Extracted material:
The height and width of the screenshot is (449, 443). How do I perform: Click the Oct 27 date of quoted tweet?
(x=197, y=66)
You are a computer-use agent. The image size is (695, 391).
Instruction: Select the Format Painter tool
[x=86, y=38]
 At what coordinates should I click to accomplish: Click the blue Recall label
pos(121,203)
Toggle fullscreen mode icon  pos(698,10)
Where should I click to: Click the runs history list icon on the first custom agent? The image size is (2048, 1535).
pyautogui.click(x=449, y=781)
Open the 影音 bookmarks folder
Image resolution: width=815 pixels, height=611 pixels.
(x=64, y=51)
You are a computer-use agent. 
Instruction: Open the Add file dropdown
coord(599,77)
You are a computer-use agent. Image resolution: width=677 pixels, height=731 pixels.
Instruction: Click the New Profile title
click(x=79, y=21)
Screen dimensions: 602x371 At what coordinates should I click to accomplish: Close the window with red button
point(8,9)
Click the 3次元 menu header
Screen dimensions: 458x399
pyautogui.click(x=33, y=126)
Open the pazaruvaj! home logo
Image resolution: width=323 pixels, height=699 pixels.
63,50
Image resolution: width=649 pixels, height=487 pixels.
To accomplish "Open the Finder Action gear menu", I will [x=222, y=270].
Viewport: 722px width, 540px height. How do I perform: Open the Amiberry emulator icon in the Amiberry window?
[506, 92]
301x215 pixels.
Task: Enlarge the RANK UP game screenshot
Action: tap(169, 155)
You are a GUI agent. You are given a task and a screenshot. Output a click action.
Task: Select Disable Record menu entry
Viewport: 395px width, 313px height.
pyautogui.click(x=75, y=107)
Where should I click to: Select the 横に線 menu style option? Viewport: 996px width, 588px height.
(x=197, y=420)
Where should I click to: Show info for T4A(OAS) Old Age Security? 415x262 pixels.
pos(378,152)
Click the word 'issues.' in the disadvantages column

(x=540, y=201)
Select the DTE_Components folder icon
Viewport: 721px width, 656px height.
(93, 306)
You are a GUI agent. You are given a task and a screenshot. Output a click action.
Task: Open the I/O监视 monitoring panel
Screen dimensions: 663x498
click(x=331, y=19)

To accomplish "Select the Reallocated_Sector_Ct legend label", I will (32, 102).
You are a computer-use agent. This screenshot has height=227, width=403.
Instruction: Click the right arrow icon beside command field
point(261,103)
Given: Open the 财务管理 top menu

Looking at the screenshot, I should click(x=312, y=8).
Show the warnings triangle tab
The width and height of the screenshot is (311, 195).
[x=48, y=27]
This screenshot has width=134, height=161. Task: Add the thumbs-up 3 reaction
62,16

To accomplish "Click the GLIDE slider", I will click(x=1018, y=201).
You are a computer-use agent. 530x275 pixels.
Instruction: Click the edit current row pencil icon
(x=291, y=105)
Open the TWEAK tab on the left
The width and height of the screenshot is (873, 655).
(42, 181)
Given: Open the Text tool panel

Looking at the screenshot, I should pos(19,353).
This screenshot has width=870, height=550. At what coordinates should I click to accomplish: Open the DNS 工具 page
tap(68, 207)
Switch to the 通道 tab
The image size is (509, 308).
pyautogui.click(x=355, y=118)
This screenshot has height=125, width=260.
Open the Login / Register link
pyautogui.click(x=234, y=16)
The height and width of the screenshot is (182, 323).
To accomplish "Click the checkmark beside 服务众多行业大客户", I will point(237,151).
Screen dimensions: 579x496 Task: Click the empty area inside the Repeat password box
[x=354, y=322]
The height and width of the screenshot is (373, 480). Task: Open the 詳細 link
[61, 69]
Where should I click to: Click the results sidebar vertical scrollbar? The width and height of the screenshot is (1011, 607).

Directions for this task: Reproduce, word for word, the lines from the one containing "Toggle fullscreen mode" through the one containing "(x=64, y=51)".

Full solution:
Toggle fullscreen mode icon  pos(698,10)
Where should I click to: Click the runs history list icon on the first custom agent? The image size is (2048, 1535).
pyautogui.click(x=449, y=781)
Open the 影音 bookmarks folder
Image resolution: width=815 pixels, height=611 pixels.
(x=64, y=51)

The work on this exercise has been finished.